Elections Salvador(Le Suricate)

« Junto Vamos a Lograr »

Cela fait déjà plusieurs mois que le Michoacán, état du sud-ouest mexicain, est plongé dans un conflit entre le cartel de Caballeros Templarios et les milices locales d’autodéfense composées de riverains excédés par l’insécurité engendrée par la mafia. Certains des combattants locaux sont même d’anciens membres de gang. Tous en avait assez de voir la population se faire racketter par la mafia. Les accrochages sont parfois nombreux, violents et mortels. Le conflit s’est transformé en une véritable guérilla où les élus locaux  appellent à l’aide.

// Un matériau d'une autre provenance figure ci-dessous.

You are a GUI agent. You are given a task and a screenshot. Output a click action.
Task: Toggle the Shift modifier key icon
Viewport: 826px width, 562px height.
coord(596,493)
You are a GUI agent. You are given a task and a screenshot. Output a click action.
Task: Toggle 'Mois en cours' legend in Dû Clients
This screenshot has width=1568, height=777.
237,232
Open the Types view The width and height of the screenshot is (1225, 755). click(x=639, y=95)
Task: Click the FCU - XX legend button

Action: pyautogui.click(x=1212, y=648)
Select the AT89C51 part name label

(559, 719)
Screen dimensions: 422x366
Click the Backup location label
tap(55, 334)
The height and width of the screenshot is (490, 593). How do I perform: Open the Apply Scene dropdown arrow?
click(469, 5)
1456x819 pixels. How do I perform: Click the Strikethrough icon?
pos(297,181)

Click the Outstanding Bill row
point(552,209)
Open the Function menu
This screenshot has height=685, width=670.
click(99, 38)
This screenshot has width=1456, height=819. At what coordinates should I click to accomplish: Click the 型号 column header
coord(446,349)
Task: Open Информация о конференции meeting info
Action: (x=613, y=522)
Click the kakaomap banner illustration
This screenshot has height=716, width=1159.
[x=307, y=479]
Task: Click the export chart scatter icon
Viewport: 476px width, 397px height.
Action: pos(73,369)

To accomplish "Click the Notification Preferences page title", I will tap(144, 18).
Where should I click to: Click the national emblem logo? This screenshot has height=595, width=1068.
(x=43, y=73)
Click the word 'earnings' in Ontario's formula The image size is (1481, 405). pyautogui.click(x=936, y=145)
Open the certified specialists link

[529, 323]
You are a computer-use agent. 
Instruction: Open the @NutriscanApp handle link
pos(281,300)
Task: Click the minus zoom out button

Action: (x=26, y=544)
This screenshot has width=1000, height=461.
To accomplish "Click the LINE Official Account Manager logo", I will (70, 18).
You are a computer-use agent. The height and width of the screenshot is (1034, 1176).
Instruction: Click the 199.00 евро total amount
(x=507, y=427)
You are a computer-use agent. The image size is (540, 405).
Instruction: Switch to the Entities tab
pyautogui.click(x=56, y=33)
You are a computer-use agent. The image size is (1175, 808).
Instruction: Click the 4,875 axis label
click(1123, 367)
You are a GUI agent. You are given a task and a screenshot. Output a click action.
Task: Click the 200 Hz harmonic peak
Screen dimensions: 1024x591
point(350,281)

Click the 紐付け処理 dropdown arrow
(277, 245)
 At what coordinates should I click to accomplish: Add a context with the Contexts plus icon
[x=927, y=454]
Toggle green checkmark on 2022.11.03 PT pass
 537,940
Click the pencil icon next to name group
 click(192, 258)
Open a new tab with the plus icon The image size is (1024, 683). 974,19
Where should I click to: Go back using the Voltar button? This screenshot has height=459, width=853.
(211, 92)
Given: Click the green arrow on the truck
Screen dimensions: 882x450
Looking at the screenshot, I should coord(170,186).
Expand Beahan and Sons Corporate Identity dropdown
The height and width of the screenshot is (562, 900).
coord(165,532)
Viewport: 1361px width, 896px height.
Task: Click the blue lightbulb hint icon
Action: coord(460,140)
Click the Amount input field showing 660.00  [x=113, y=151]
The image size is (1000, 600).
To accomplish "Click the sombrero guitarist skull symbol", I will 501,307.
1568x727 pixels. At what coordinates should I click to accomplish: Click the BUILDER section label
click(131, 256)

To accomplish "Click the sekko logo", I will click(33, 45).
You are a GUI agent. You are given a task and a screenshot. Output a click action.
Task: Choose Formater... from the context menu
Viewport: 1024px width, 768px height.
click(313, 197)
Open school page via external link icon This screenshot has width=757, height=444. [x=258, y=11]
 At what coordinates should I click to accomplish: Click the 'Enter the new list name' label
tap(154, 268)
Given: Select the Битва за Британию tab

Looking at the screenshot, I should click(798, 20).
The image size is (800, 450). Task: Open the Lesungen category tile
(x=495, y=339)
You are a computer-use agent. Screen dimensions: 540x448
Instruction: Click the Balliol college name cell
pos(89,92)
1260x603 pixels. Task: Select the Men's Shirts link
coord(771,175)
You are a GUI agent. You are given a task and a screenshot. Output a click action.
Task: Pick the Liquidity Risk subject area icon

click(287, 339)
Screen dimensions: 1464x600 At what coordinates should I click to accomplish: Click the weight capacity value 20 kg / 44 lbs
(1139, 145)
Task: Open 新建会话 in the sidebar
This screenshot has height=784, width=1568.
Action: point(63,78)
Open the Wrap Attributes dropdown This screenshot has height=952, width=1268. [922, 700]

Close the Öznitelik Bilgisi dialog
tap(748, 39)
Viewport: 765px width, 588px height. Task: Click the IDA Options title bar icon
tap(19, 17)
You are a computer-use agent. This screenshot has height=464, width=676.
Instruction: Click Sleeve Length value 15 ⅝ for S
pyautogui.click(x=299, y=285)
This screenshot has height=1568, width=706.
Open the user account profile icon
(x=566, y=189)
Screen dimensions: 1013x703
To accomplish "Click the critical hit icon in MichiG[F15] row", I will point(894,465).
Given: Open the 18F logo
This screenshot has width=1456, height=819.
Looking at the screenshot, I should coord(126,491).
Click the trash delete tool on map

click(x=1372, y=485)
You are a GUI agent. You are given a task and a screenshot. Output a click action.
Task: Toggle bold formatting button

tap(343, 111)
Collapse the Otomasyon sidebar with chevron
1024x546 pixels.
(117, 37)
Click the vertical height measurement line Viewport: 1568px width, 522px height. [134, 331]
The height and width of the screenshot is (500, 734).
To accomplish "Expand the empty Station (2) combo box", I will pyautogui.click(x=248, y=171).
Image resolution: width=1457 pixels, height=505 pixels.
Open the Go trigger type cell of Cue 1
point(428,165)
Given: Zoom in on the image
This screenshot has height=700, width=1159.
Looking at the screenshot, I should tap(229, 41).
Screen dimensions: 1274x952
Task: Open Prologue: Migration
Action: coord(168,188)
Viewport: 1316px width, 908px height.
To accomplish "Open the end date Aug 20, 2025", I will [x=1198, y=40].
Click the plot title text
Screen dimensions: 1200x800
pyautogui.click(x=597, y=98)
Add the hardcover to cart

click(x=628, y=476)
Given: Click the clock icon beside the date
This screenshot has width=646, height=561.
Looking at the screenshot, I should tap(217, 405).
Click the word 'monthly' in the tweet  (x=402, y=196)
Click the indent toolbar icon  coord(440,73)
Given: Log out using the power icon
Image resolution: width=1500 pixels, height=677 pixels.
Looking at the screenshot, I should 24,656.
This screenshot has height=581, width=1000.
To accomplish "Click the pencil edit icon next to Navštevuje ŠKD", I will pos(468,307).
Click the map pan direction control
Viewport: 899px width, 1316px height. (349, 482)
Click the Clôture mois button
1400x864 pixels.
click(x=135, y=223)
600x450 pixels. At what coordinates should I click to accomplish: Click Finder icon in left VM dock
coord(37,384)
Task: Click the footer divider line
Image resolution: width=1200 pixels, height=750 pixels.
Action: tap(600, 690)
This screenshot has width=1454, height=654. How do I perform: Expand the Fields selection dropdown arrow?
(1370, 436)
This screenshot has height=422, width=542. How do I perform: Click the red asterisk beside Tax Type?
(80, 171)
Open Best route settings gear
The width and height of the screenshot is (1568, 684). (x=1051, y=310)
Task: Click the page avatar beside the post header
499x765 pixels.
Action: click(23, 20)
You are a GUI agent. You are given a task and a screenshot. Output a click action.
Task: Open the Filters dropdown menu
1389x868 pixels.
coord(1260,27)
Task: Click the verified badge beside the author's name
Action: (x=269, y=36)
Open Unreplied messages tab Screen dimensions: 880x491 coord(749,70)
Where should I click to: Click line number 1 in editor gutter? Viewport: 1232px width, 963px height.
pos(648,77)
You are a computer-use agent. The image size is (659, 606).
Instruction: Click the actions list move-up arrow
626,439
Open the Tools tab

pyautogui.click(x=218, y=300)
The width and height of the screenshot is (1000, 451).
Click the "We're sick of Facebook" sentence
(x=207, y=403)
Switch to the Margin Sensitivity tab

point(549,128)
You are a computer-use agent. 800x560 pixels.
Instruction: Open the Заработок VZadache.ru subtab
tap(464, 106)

Le président du Mexique, Enrique Peña Nieto, répond à cet appel en annonçant la mise en place d’un programme nommé « Juntos lo Vamos a Lograr ». Ce programme est composé de 5 axes (emploi, éducation, santé, sécurité, construction de routes et de barrages) représentant un investissement public de 3.000 millions de dollars US (soit 45.000 millions de pesos mexicains). Les autorités ont d’ores et déjà qualifié la lutte des milices locales de « usage légitime de la force publique », propos tenu par Miguel Osorio Chong. Malgré ce programme, et s’il aboutit, le tissu social sera long à rétablir.
En attendant, les milices d’autodéfense sont sur places et font face au cartel. Ces groupes d’autodéfense ont été régularisés par le gouvernement fédéral, et certains des miliciens sont rémunérés à hauteur de 11 euros par jour, en particulier ceux occupant des postes dangereux ou stratégiques. Ces groupes d’autodéfenses ont été incorporé au corps des Guardias Rurales, dirigé par le ministère de la Défense. Des milliers des soldats et de policiers sont déjà en service sur les routes du Michoacán, et officiellement, le Mexique a arrêté 7.000 personnes en relation avec les trafics de drogue, mais malgré cela, les cartels survivent encore, l’insécurité est toujours aussi grande et la peur persiste.